Last year, Kipchoge and Nike teamed up for a project they called Breaking 2 – a moon shot attempt to become the first-ever human to break the two hour mark in a conventional 42.2km marathon.
In May, Kipchoge ran an unfathomable 2:00:25 at the Monza racetrack in Italy. This not only blew Kimetto’s record out of the water, but was a devastating 25 seconds from his target.
Unfortunately, the meticulously-planned out race breached some of IAAF’s rules regarding the number of pacers joining Kipchoge throughout the feat. The run was therefore ineligible for the record books.
“I looked back and I think I have to challenge to get under two hours again,” Kipchoge said with a smile. “[It will happen] any minute now. I was only 25 seconds off – it’s not far. Any minute now.”
Kipchoge opened the Hong Kong leg of his tour with a scenic run around The Peak alongside local running club, Pavement Pounders, and a host of celebrities.
“I really enjoyed running with them in the highest part of Hong Kong,” he said. “It was my first time and the trip has been awesome so far.”
The combination of quiet confidence, optimism and relentlessness within Kipchoge is nothing short of remarkable, but he was quick to clarify that these traits are acquired over time.
This is precisely why Kipchoge, who first tasted championship gold as an 18-year-old, wanted to impart his philosophies onto Hong Kong’s young coaches and athletes, some of whom will participate in the Nike Run Club Home Run on Saturday.
“They key to racing is to trust the mentality,” said Kipchoge. “Mentality is where the success is.
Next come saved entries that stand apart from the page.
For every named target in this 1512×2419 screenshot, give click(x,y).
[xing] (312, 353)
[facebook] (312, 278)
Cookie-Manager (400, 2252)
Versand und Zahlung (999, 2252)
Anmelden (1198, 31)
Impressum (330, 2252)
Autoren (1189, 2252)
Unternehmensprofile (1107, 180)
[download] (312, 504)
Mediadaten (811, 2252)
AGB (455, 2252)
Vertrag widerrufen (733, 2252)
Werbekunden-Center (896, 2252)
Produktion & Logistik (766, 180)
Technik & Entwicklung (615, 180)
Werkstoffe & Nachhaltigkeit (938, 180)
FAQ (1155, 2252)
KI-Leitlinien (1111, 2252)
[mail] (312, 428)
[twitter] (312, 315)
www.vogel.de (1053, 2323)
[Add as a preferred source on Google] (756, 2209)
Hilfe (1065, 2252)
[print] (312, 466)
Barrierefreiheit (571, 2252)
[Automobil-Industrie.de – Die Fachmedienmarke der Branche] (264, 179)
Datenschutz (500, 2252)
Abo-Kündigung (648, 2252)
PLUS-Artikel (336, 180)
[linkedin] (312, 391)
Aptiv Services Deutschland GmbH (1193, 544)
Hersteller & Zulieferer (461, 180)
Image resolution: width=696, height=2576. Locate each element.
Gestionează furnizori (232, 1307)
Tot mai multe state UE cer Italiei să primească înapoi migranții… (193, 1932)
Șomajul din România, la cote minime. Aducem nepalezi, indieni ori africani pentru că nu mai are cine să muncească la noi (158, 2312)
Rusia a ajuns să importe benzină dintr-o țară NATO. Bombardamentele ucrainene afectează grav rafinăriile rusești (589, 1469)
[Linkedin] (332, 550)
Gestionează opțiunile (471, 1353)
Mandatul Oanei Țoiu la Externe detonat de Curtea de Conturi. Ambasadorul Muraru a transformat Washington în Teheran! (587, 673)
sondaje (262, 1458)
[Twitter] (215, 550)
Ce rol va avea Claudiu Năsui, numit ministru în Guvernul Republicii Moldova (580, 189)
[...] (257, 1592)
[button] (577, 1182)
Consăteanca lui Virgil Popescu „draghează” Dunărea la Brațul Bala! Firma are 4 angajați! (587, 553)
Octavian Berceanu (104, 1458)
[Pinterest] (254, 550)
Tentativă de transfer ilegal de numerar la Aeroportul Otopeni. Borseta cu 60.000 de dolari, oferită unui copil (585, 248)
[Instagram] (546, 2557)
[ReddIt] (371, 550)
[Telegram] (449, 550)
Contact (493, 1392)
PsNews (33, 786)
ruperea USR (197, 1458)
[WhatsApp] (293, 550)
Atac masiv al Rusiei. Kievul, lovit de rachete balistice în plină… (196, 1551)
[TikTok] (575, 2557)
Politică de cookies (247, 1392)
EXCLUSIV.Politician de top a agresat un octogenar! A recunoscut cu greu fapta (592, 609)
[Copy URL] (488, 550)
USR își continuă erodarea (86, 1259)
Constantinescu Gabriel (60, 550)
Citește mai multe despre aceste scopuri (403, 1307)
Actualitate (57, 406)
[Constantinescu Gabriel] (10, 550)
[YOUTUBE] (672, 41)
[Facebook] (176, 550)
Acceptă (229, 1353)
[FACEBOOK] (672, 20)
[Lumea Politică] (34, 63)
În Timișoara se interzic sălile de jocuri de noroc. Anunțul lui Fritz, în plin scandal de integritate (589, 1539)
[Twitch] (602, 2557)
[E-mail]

I will teach the kids how to think in a positive way.
Kipchoge’s daily routine is also that of a parent’s dream for their young ones.
“I wake up at 5am, by 6am I’m on the way to training. I come back and relax, have lunch, take a little nap, then train again at 4pm for an evening run. Then relax, dinner and bed at 9pm until the next day.
“If you sleep late, then you won’t recover. It’s a medicine; if you sleep, then your mind and opportunities will be free.”
The humble athlete did not mention that he hand washes his own sports gear nor that he does his fair share of cleaning and collecting water from the local wells when training in his native Kenya.
“Staying humble helps. If you are humble, your concentration will be very high. That’s the way to go in sports.”
This was encapsulated in his profound response to being labelled the greatest ever: “I respect their thoughts.”
Having run 2:03:32 in Berlin, Germany in September, Kipchoge is adamant he can tick off both of his career goals before his legs start to slow. In fact, he nonchalantly threw in another objective into the mix.
“Thinking positively and confidently changed my life. If you stay consistent and work hard, you can be successful for a long time. “2020 is on my mind,” he said of the Tokyo Olympics, where he hopes to strike gold again.
Any one of these three is daunting to mere mortals, but Eliud Kipchoge is one of a kind.